====== Raw data ======

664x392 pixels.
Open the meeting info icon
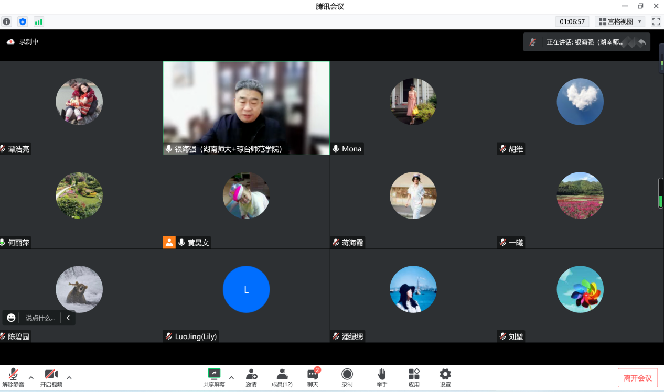(6, 21)
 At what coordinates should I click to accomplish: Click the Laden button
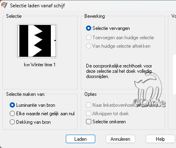(80, 139)
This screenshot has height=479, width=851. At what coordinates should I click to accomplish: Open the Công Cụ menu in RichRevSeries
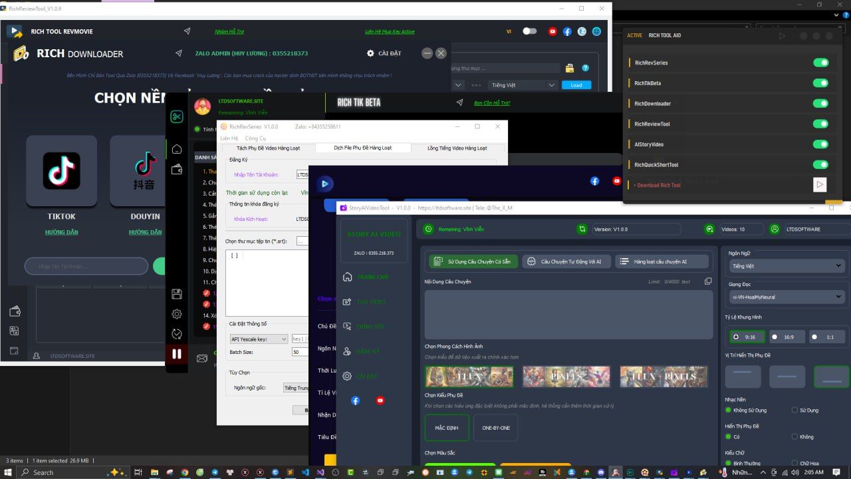click(x=255, y=138)
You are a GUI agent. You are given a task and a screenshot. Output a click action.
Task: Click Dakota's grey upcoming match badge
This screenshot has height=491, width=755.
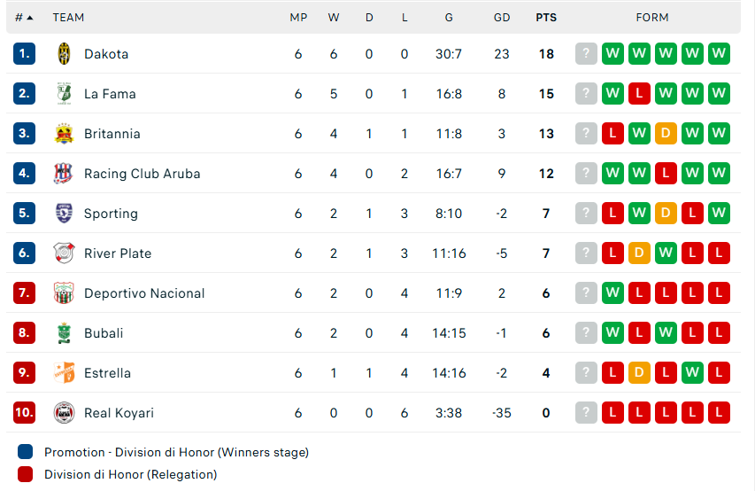[586, 54]
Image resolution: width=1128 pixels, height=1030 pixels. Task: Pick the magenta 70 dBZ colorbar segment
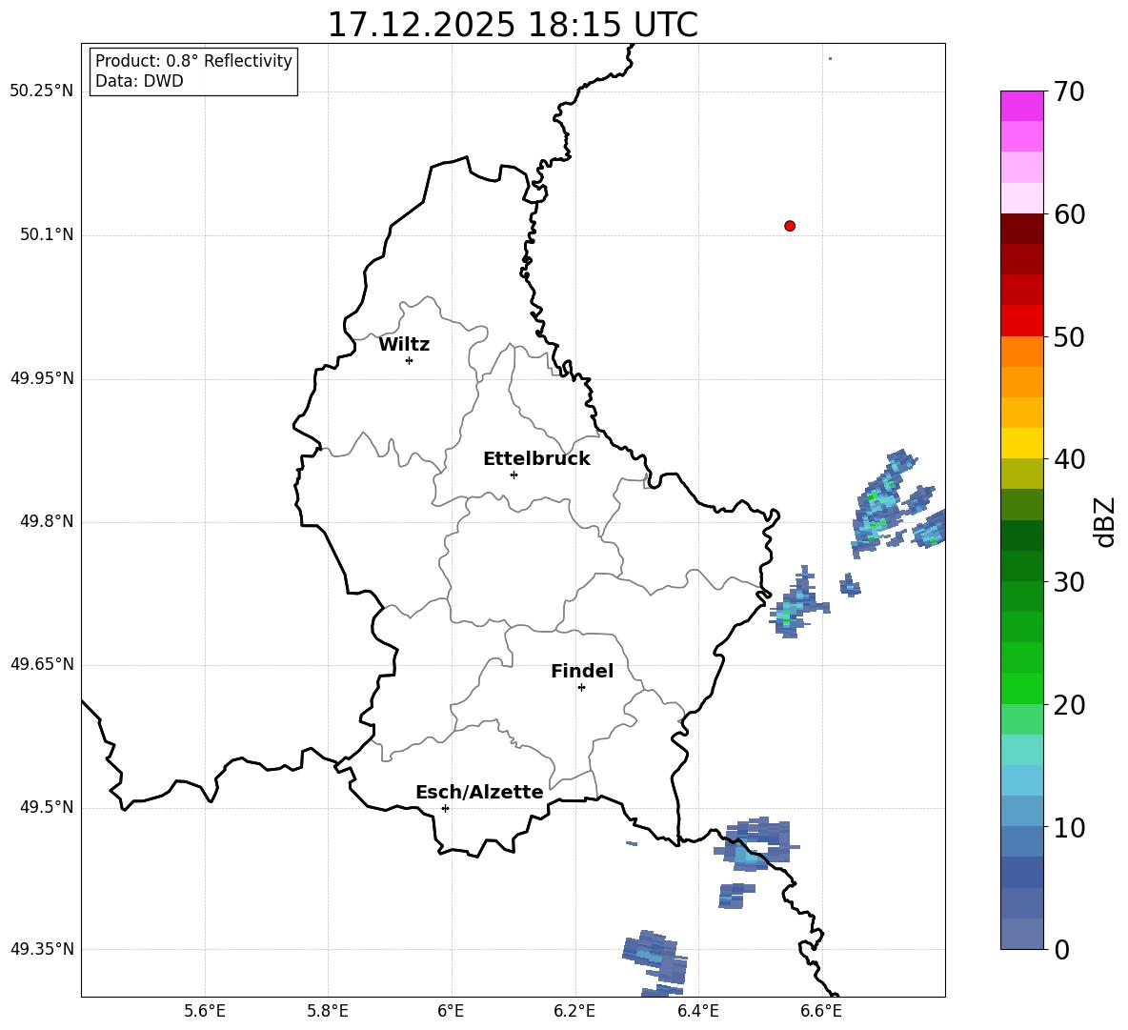pyautogui.click(x=1021, y=106)
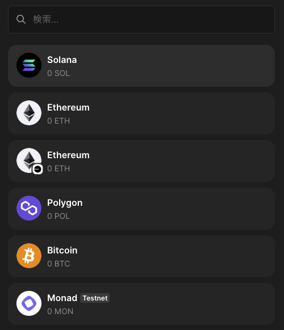Click the Testnet badge next to Monad

point(95,298)
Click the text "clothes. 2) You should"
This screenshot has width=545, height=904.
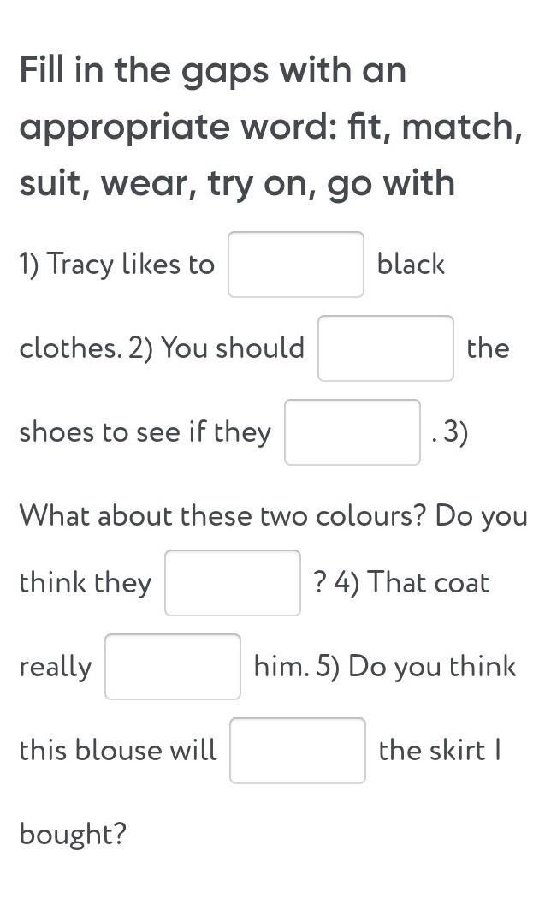[x=162, y=348]
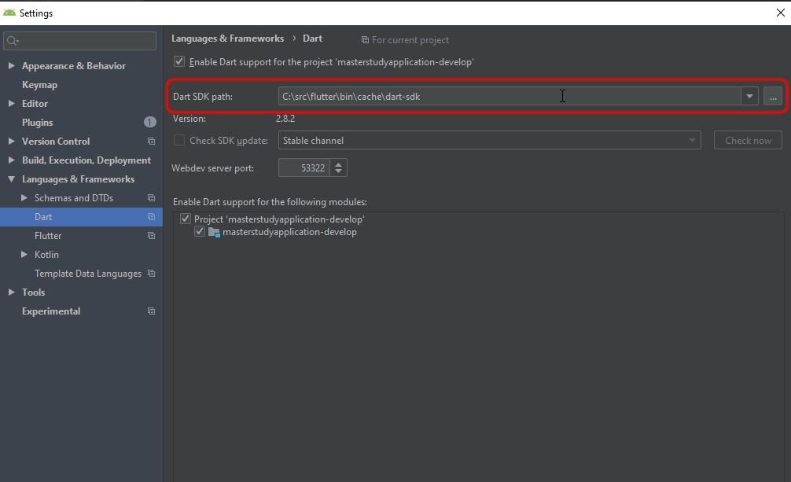Click Languages & Frameworks breadcrumb link
This screenshot has width=791, height=482.
[227, 39]
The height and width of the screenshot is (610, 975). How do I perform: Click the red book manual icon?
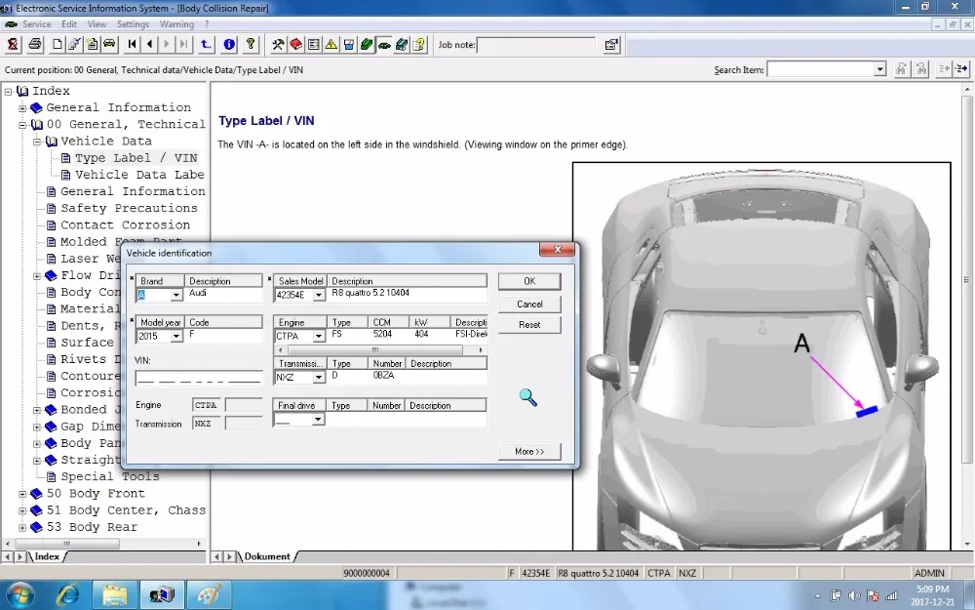[295, 44]
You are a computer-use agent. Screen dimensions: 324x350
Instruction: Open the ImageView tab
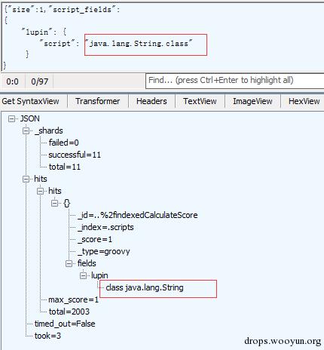(252, 101)
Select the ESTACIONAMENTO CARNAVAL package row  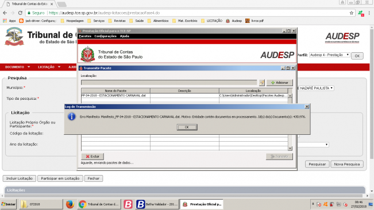184,95
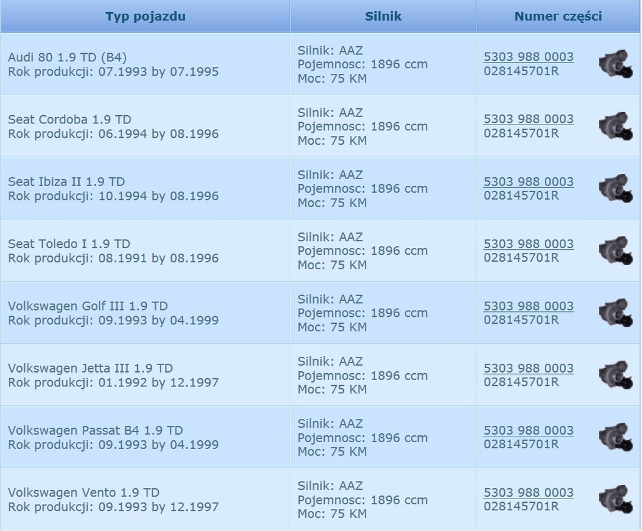
Task: Select the Volkswagen Golf III table row
Action: pos(144,312)
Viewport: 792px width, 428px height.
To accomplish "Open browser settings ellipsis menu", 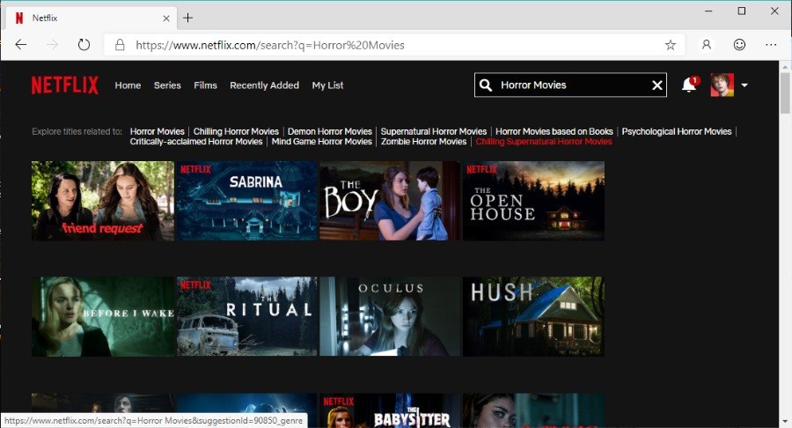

======

Give back, word for word, the lines from the line that contains "Viewport: 792px width, 428px height." through the last line of the records, with no pictures and nothing else.

Viewport: 792px width, 428px height.
To accomplish "Open browser settings ellipsis menu", 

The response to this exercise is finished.